+++ Extracted text +++

Firstly we will create two tables. Here, we will be creating and inserting two different tables where we will perform actions on several types of joins. In the example shown below, we will use the CREATE command to create two tables i.e. Best_motorcycle and Sports_motorcycle.

CREATE TABLE Best_motorcycle (  
T_ID INT PRIMARY KEY,  
street_bikes_names VARCHAR (250) NOT NULL);
  
CREATE TABLE Sports_motorcycle (  
P_ID INT PRIMARY KEY,  
sports_bikes_names VARCHAR (250) NOT NULL); 

INSERT INTO Best_motorcycle (T_ID, Street_bikes_names)
 VALUES
 (1, 'HondaTrail 125'),
 (2, 'Ducati V4S'),
 (3, 'Suzuki VanVan 200'),
 (4, 'BMW G310R'),
 (5, 'KTM RC 390');

INSERT INTO Sports_motorcycle (P_ID, Sports_bikes_names)
 VALUES
 (1, 'BMW S1000RR'),
 (2, 'Ducati V4S'),
 (3, 'Suzuki Hayabusa'),
 (4, 'KTM RC 390'),
 (5,'Yamaha YZF-R1M');

Now we will check the output of the above query.

Let’s check all motorcycles using the SELECT command.

+++ Data rows +++

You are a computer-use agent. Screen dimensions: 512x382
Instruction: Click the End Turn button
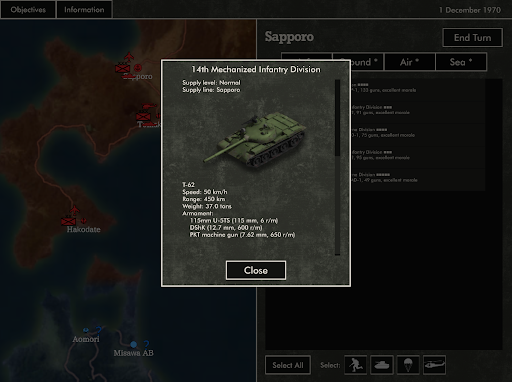[x=472, y=37]
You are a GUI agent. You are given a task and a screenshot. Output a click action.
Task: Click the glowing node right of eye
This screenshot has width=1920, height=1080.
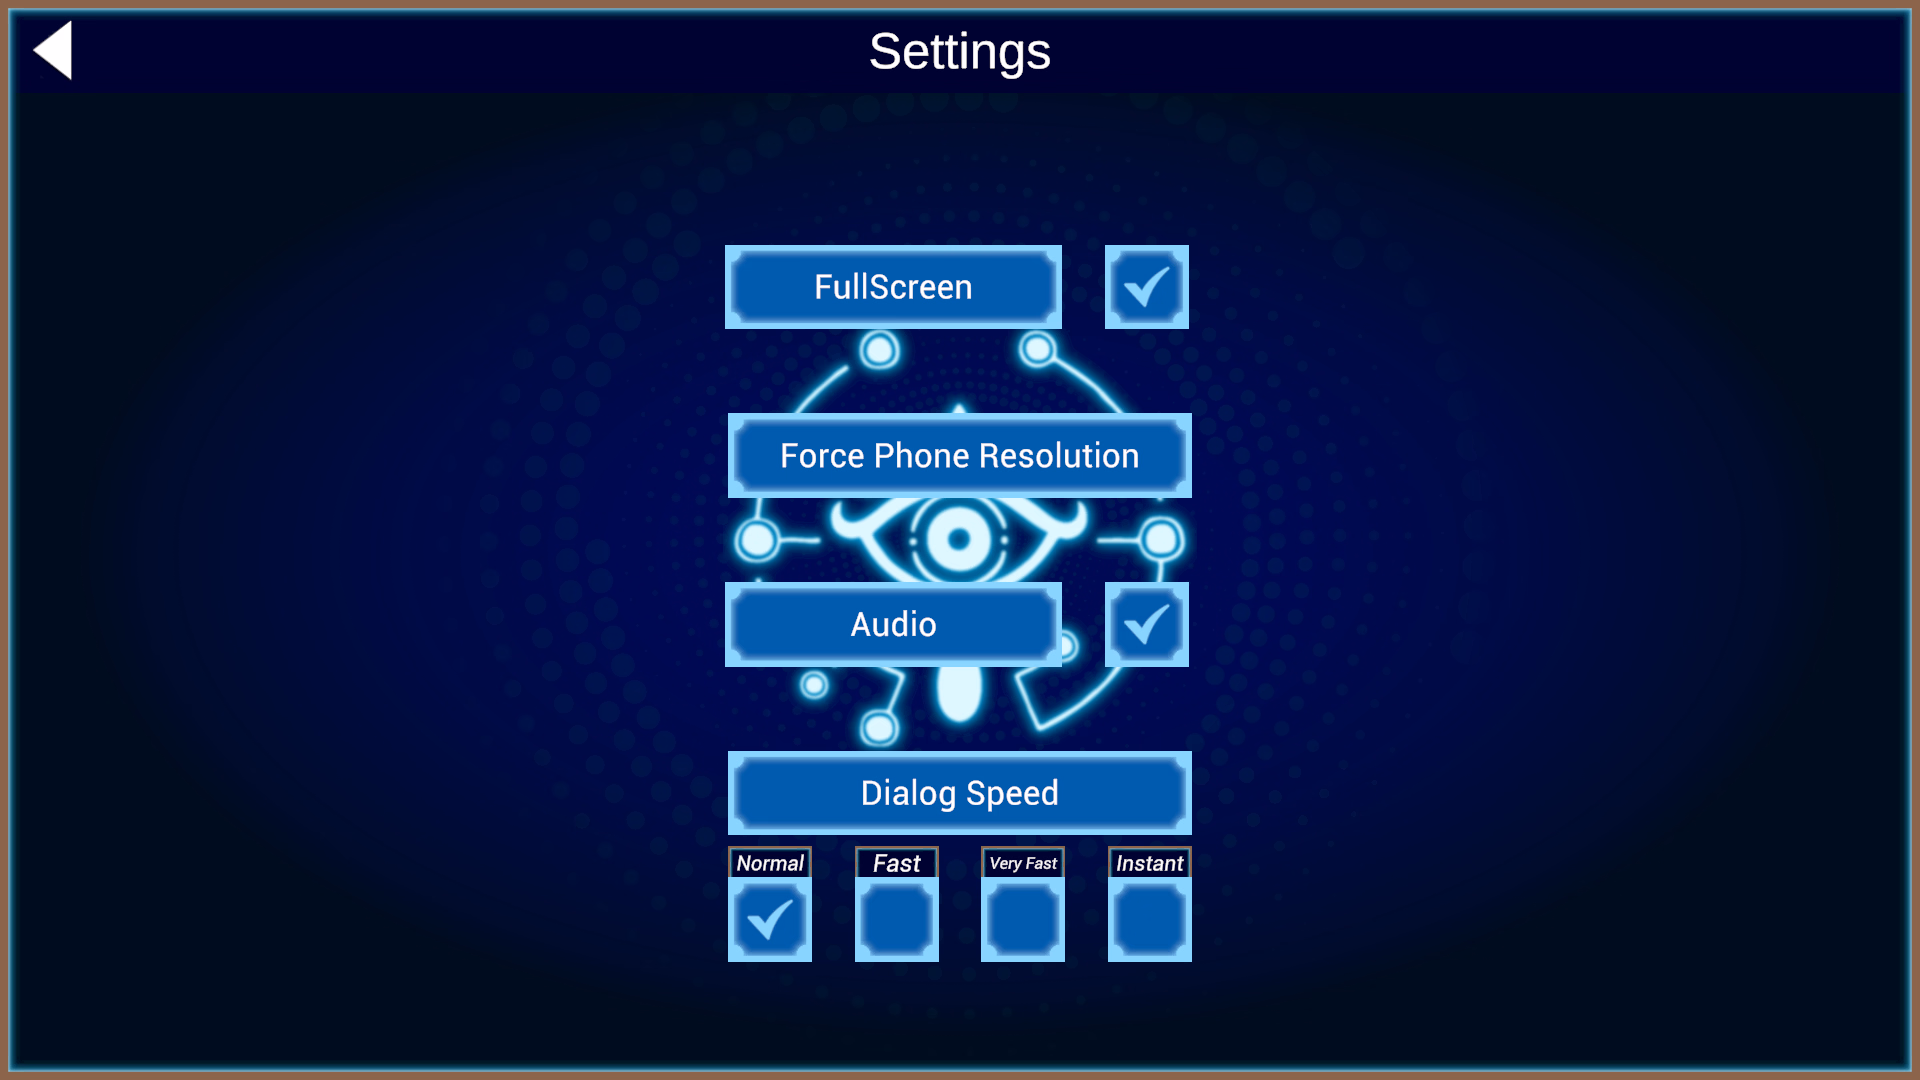click(x=1162, y=540)
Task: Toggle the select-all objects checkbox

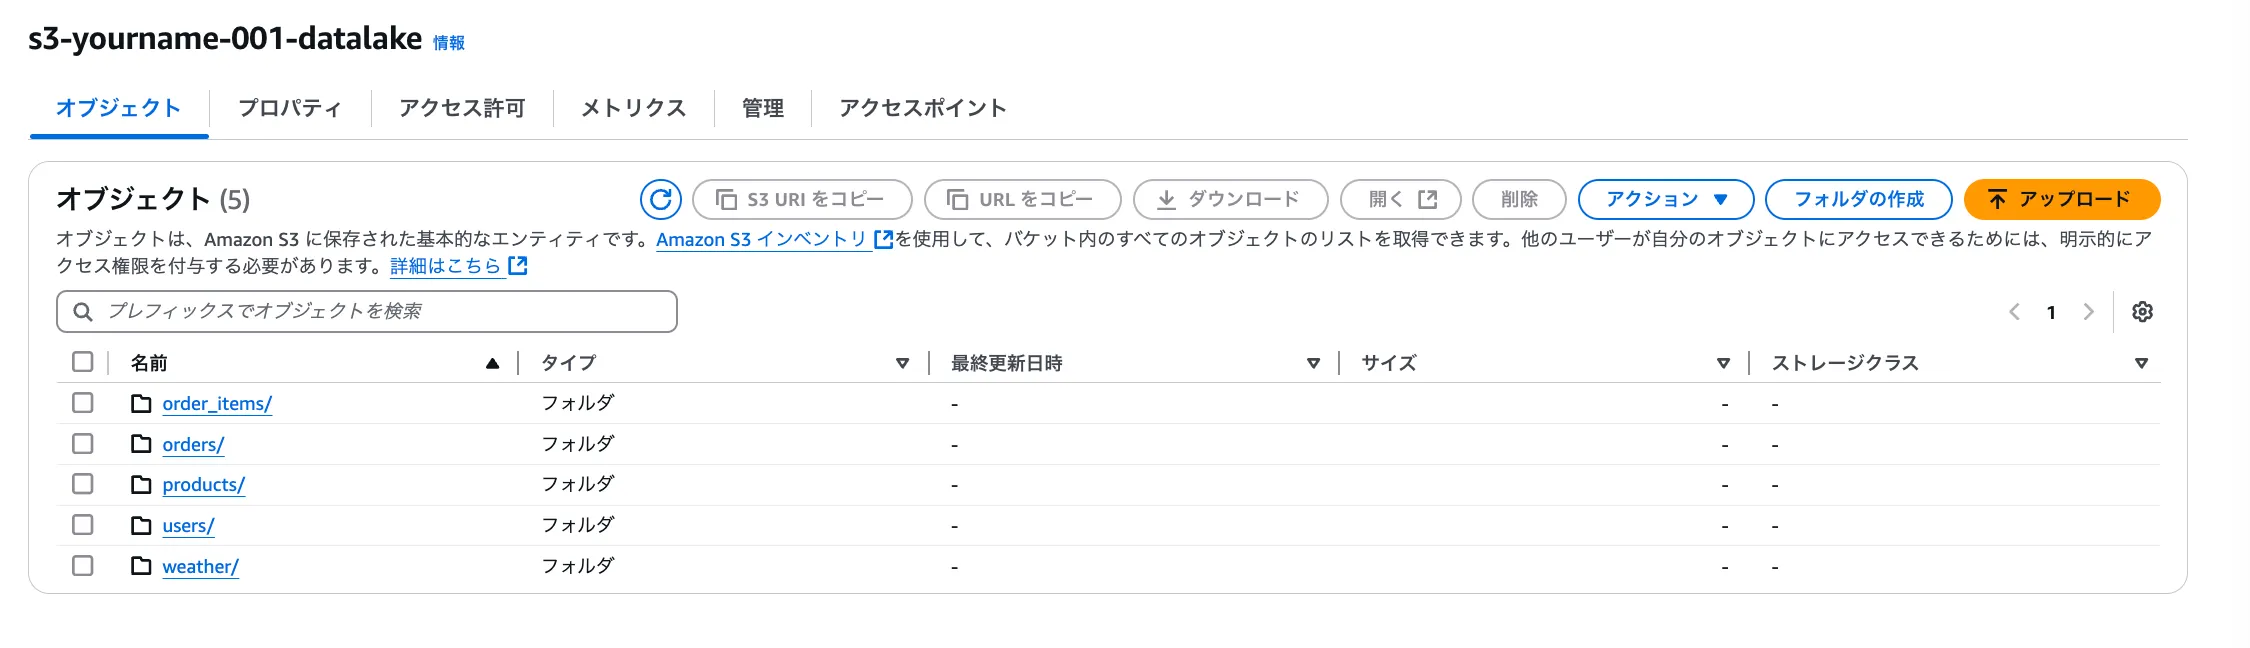Action: click(83, 362)
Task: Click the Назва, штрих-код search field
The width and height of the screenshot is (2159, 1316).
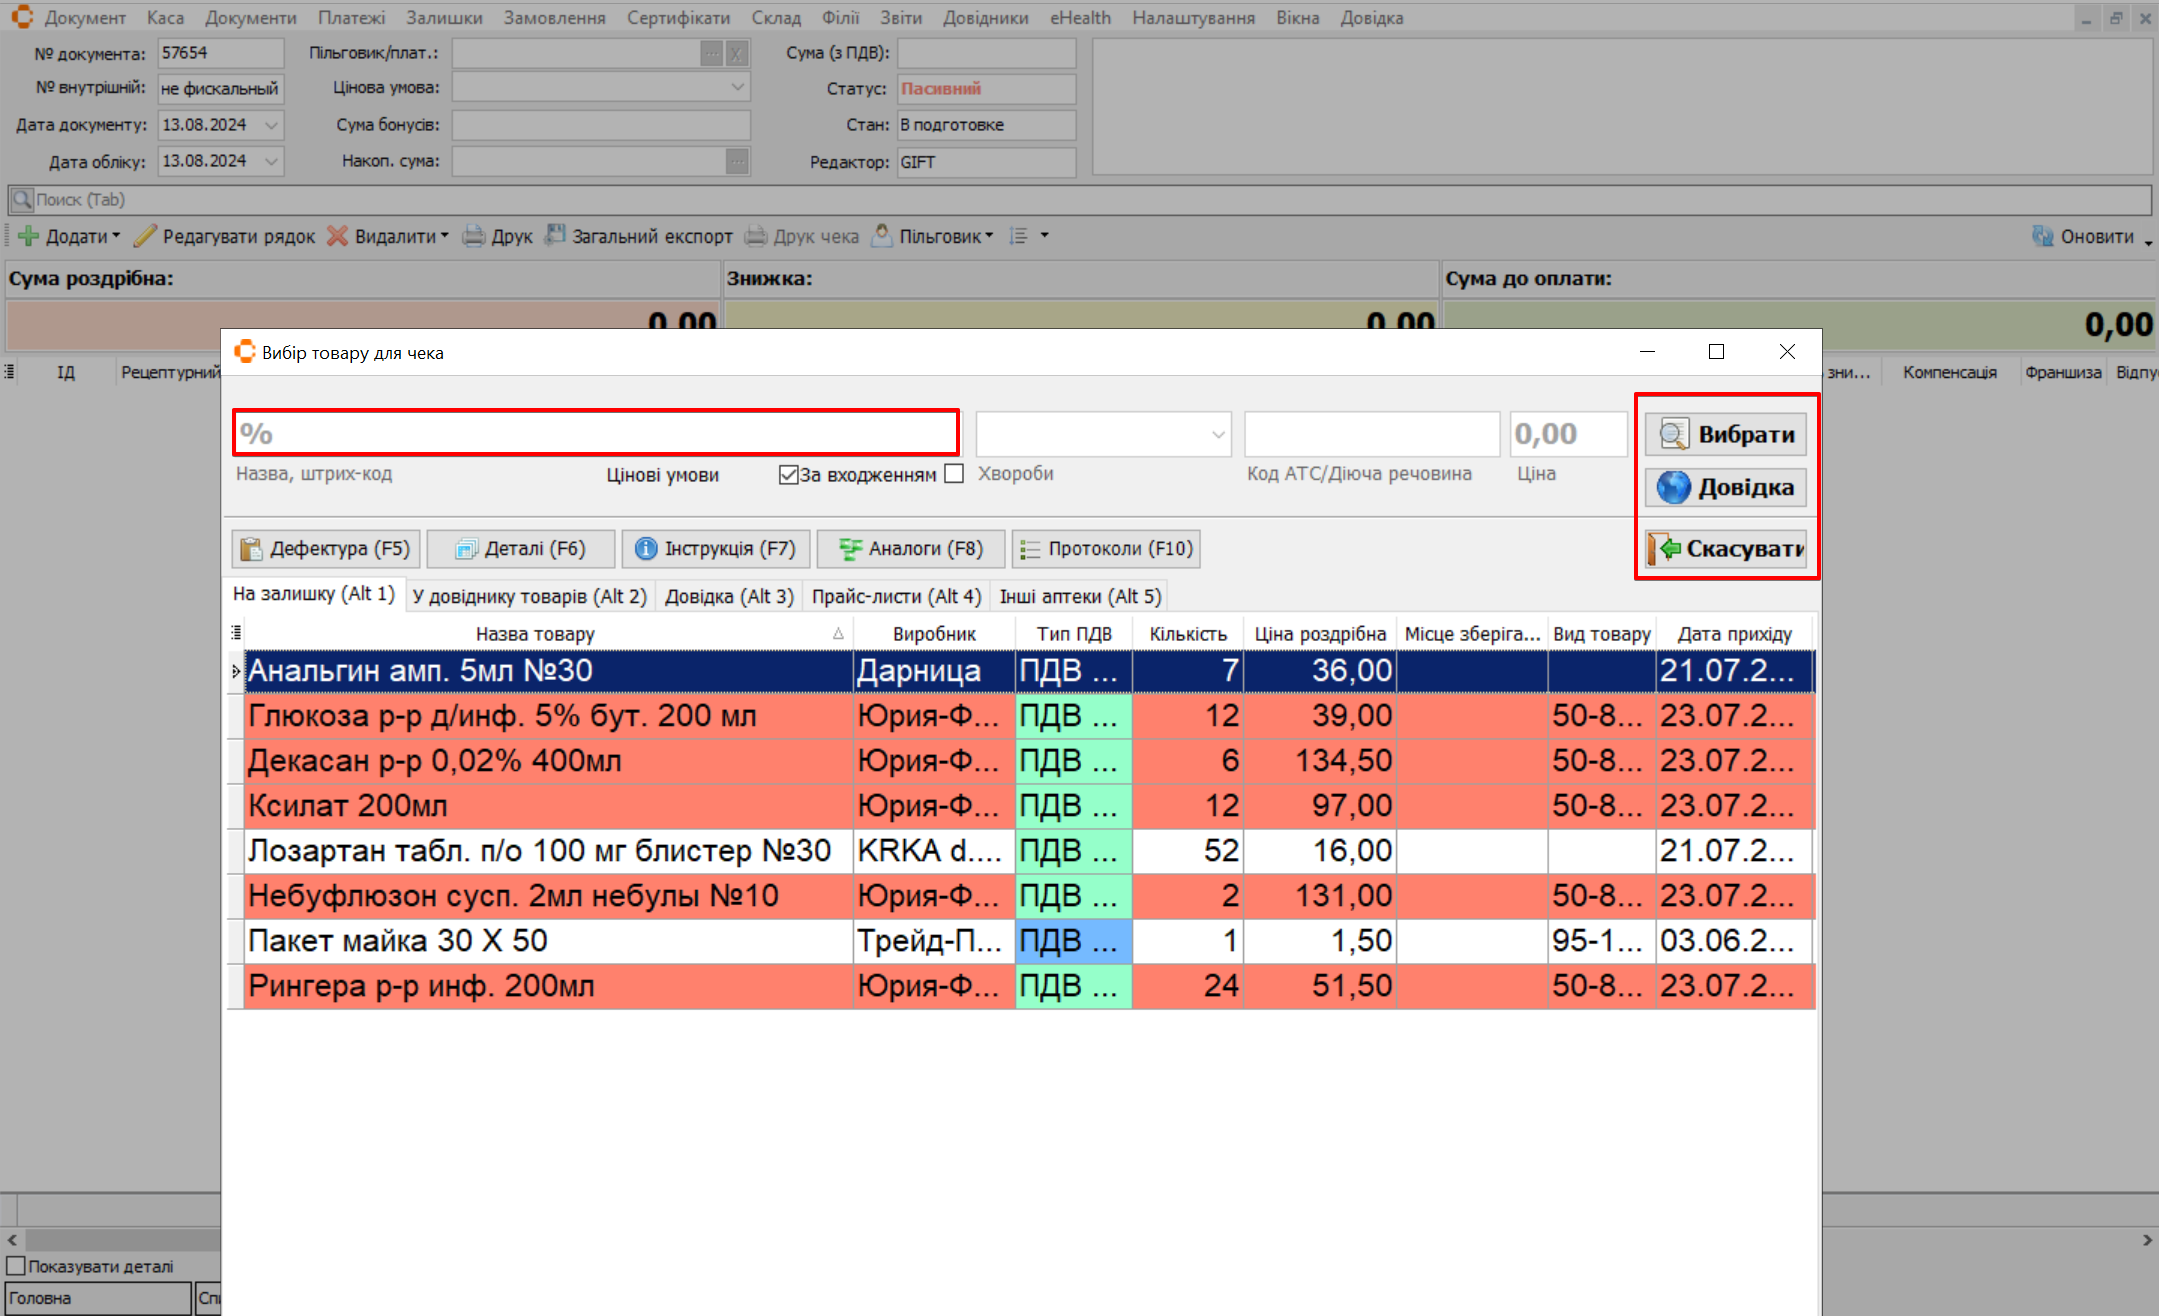Action: click(x=596, y=434)
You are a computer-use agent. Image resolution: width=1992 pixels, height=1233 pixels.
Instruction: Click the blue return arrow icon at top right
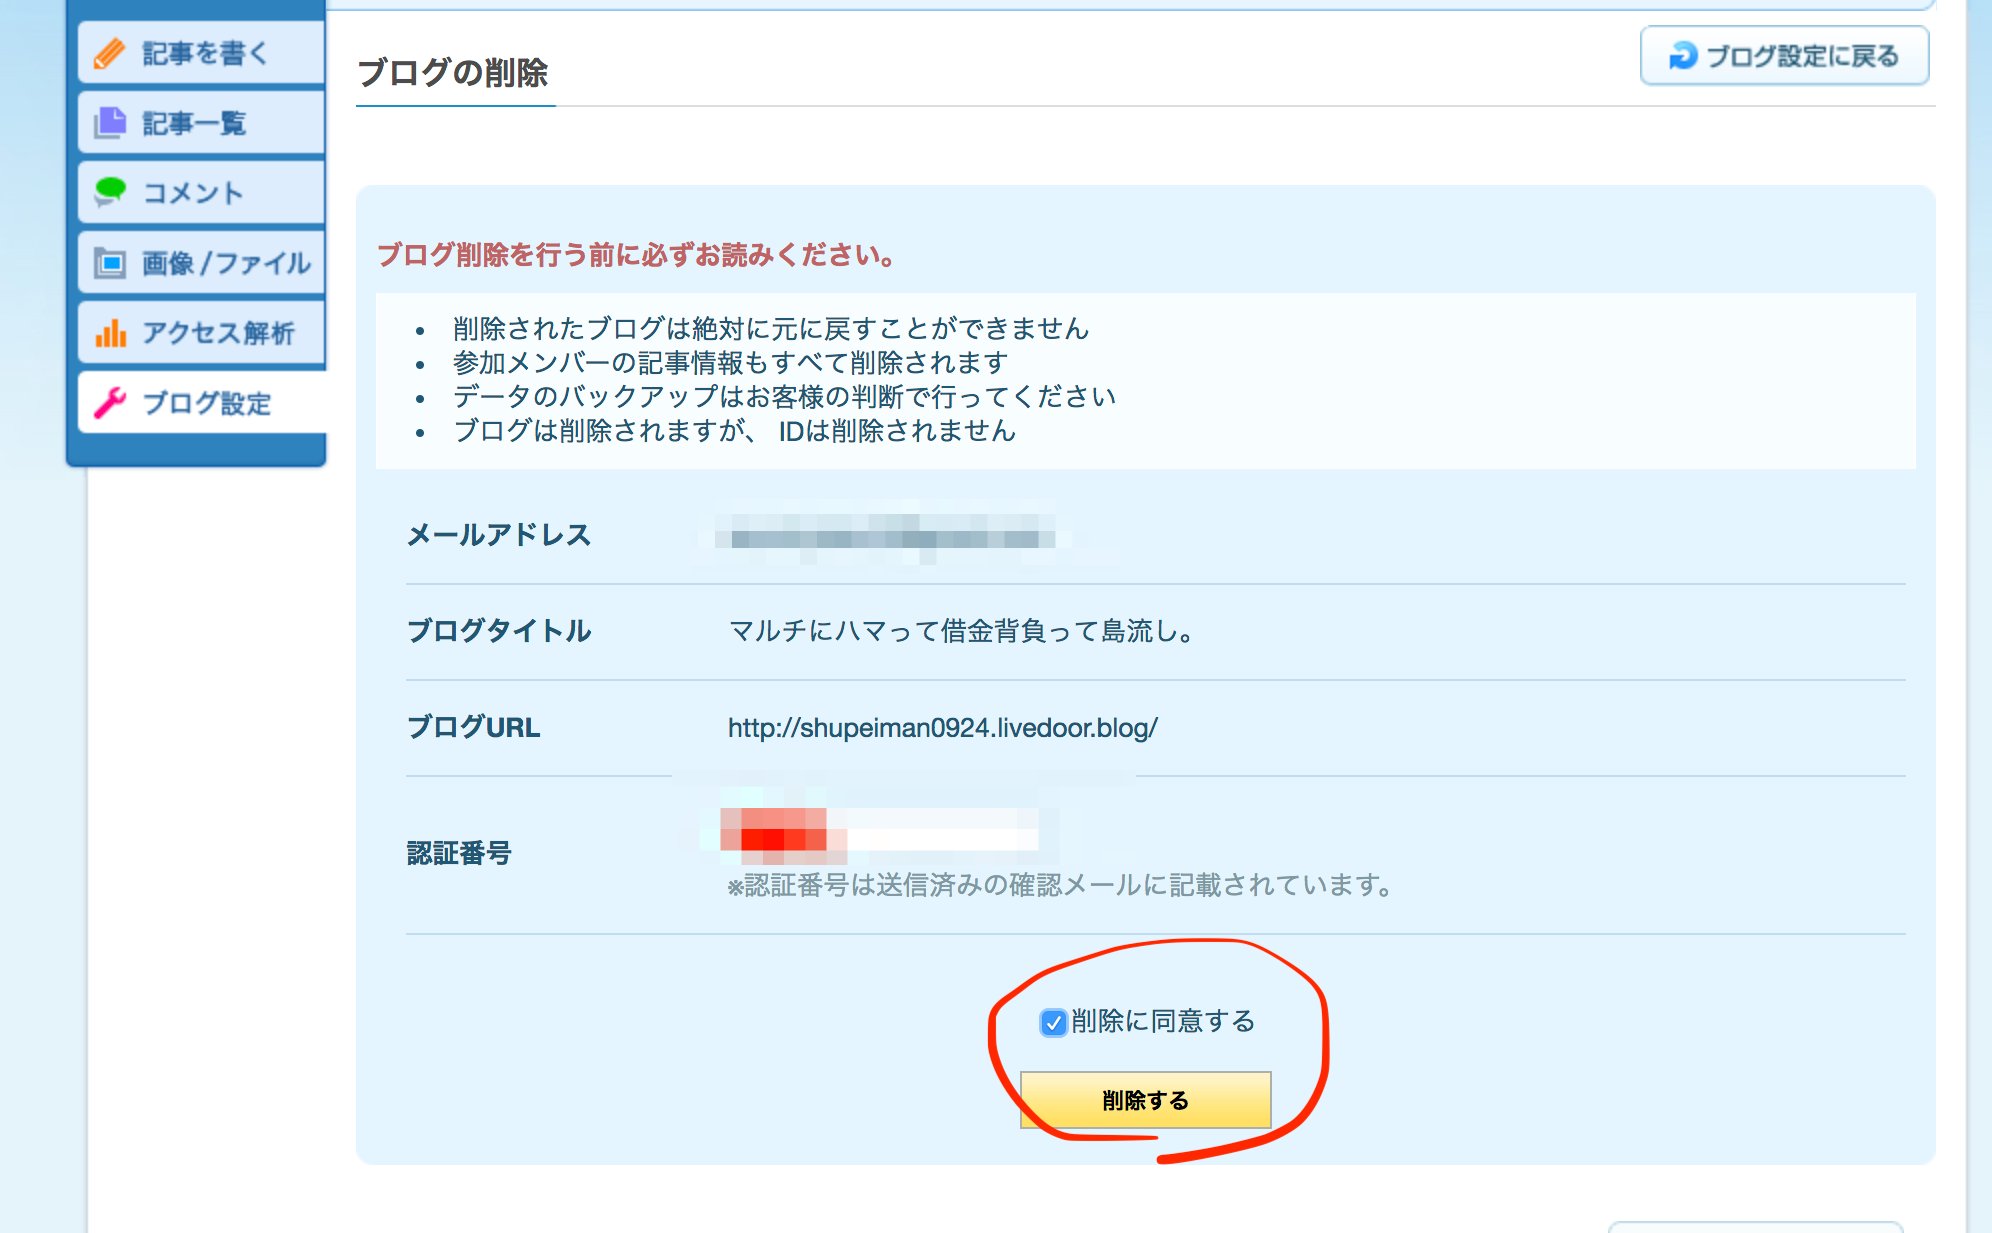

+++

> _Required actions_:
A. In one to three sentences, explain why the SQL joins tutorial creates two different tables.
B. Resume the SQL joins tutorial after its last sentence.

> _Solved problems_:
A. The two tables are created so that actions for several types of joins can be performed on them.

B.
The above tables have some similar motorcycles which are Ducati V4S and KTM RC 390.

Also, read: Drop Database PSQL

Postgresql Joins Types

In this, we will learn about various types of joins in PostgreSQL which consists of an inner join, left join, right join, and full outer join.

We have some special Postgresql joins which are cross join, natural join and self join.

Inner join

An INNER JOIN in Postgresql creates a new result table by combining column values of two tables (table1 and table2) based upon the join conditions. The query compares each row of both the tables to find all pairs of rows, which satisfy the conditions.

When it’s satisfied, column values for each matched pair of rows of both the tables are combined into a new resultant row. The syntax for the INNER JOIN :

SELECT columns
FROM table1 
INNER JOIN table2
ON table1.column = table2.column;

For Example:

We will take the above tables (Street_motorcycle and Sports_motorcycle) to understand the PostgreSQL inner join.

The below command will join the first table (Street_motorcycle) with the second table (Sports_motorcycle) by matching the values in the street_bikes_name and sports_bikes_name columns.

SELECT T_ID, street_bikes_names, P_ID, sports_bikes_names  
FROM Best_motorcycle  
INNER JOIN Sports_motorcycle 
ON street_bikes_names= sports_bikes_names;  

Let’s check the output of the above query.

The inner join is used to check each row in Table A Best_motorcycle.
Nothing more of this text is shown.